I'm unable to walk past a football without kicking it. If the opportunity is there I'll take it. Do a few keep-ups or something. If I'm out and see others playing football my attention is drawn to the ball and away from whomever I might be with. I can't stop thinking about it. I mentally rehearse what I'll do should the ball come my way. Obviously I'll control it and pass it back from whence it came. But between the control and the passing back might come a few bonus moves. Yes, a few keep-ups, but maybe also a few more specialised moves, my favourite being the one where I kick the ball above my head and then, as it lands between my feet, step over it and use my right heel to flick it back over my head onto my left foot to continue the juggling. The difficulty of the move depends on a few different factors:

- My footwear
- Underfoot conditions
- Who I'm with
- Who is playing football (the less threatening-looking the players, the more likely I am to be a bit flash. Little kids offer the best opportunity to show off. They're easily impressed)

As often as not the ball will come my way and I'll get to kick it. I'll then feel a little bit of a warm glow and am normally unable to suppress a smile. I'm happy, just for a while. I'm doing that which comes naturally to me and it feels right. Having a football at my feet generally makes me feel that way, in any circumstance. This is a constant, I've never felt any different. I don't attain the same feelings of comfort from any other activity, with the possible exception of being at Glastonbury festival (less than four weeks away!!!).

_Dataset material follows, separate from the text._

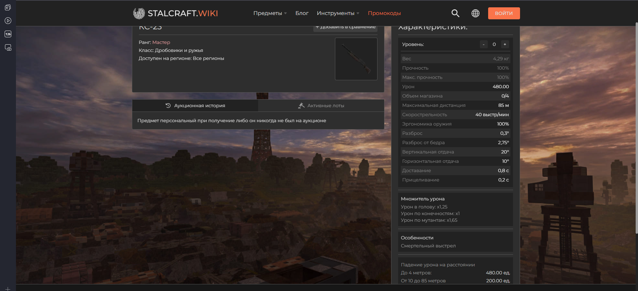
Task: Open the Блог menu item
Action: tap(302, 13)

The above is just a laboured preamble to what I really want to say here, which is that I don't get those feelings of comfort and satisfaction from writing. It's a struggle. The words rarely, if ever, flow with any kind of ease or confidence. When I play football there are normally a few who have to try harder than the others to get even the basics right. This is how feel when I'm writing and I don't like it.

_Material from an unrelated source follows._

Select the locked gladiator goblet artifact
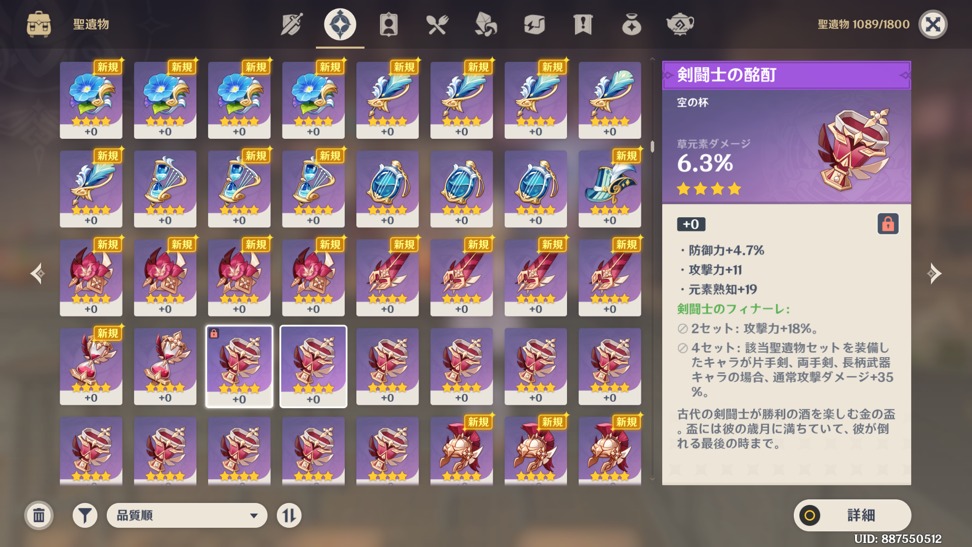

This is my first post for over two months. Since that time I've wasted many, many hours doing next to nothing when I could have been writing. There are prison inmates with less free time than me, yet I haven't written a thing. I've logged on to Blogger about six times with the intention of writing, yet have only actually written anything on two of those occasions. Those two occasions have harvested a total of about sixty (promptly aborted) words, even though there's been no lack of worthy topics about which to write. I've had a good idea for a story but it remains in my head and nowhere else. It's like walking to the sink, turning on the tap and having nothing come out. It makes me feel quite useless.

So, here I am, reduced to writing about not being able to write. It's the best I can do right now. All this would be of little worry to me were it not for the fact that writing is my only creative outlet. I no longer play football competitively. I have no children. There's very little scope for creativity at my work. I've never built anything. I contribute very, very little to this world. That isn't to say that my writing contributes anything to anyone other than me, more that, as a human being, there is an imperative to bring things into being, to shape our environment in whatever tiny way we're able. It's one thing that separates us from animals. I'm creating nothing and what that says about me isn't something I like to ponder for too long.

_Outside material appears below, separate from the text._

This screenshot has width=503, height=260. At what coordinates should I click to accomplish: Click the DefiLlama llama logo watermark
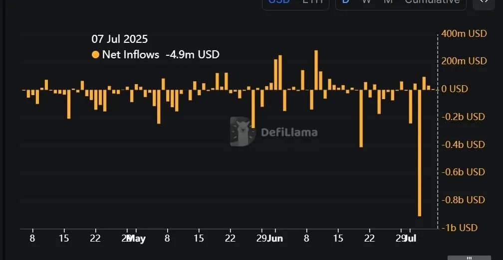(243, 131)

Writing this, however, hasn't been too difficult and it hasn't been unenjoyable, although this is probably due to its cathartic effect rather than simply for the joy of writing. Still, it's been quite nice, like a small weight has been lifted. I think I'll be back.

And how weird is this? I'm just about to hit "publish" when I get a text message. A friend is starting up a football team, do I want to play? Too fucking right, I do! There's a word for this, I'm sure. Is it serendipitous? I think it might be. Whatever it is, I don't care, I'm quite excited.

Man, that's strange.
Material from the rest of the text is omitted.